Dictionary learning is slower with n_jobs > 1 #4769

arthurmensch · 2015-05-26T07:45:45Z

Setting n_jobs > 1 in MiniBatchDictionaryLearning (and in function dictionary_learning_online) leads to worse performance.

Multi processing is handled in sklearn.decompositions, function dict_learning, l 249

    code_views = Parallel(n_jobs=n_jobs)(
        delayed(_sparse_encode)(
            X[this_slice], dictionary, gram, cov[:, this_slice], algorithm,
            regularization=regularization, copy_cov=copy_cov,
            init=init[this_slice] if init is not None else None,
            max_iter=max_iter)
        for this_slice in slices)

Minimal example :
https://gist.github.com/arthurmensch/091d16c135f4a3ba5580

Output n_jobs = 1

Distorting image...
Extracting reference patches...
done in 0.05s.
Learning the dictionary...
done in 5.12s.
Extracting noisy patches... 
done in 0.02s.
Lasso LARS...
done in 10.24s.

Output n_jobs == 2

Distorting image...
Extracting reference patches...
done in 0.05s.
Learning the dictionary...
done in 78.98s.
Extracting noisy patches... 
done in 0.02s.
Lasso LARS...
done in 6.15s.

Output n_jobs == 4

Distorting image...
Extracting reference patches...
done in 0.05s.
Learning the dictionary...
done in 83.24s.
Extracting noisy patches... 
done in 0.02s.
Lasso LARS...
done in 3.82s.

We can see that transform function of MiniBatchDictionaryLearning (relying on sparse_encode function) benefits from multi-processing as expected.

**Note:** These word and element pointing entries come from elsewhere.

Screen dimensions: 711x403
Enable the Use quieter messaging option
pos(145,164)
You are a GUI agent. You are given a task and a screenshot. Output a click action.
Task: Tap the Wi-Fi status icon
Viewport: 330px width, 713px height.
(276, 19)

Dictionary learning relies on successive calls of sparse_encode function : slowness may come from this.

The text was updated successfully, but these errors were encountered:

arthurmensch · 2015-05-26T08:47:30Z

Incriminated line can be located l. 692 of dict_learning.py

        this_code = sparse_encode(this_X, dictionary.T, algorithm=method,
                                  alpha=alpha, n_jobs=n_jobs).T

We have :

this_X.shape[0] = batch_size

which is typically of the same order than n_jobs. sparse_encode computation time may be dominated by joblib overhead and not by the lasso computation time itself.

arthurmensch · 2015-05-27T08:08:32Z

Fix in pull request #4773

martinosorb · 2015-06-05T11:12:07Z

I believe I'm seeing this problem here: #4779

jakirkham · 2018-07-04T04:42:43Z

Agreed. Have run into this myself as well. Basically Joblib would normally make sense for finding the sparse code for a precomputed dictionary. However in this specific instance, it is being called in a tight loop as part of dictionary learning. The overhead of starting Joblib in this tight loop is too costly. One is better off using the threaded parallelism that BLAS provides instead.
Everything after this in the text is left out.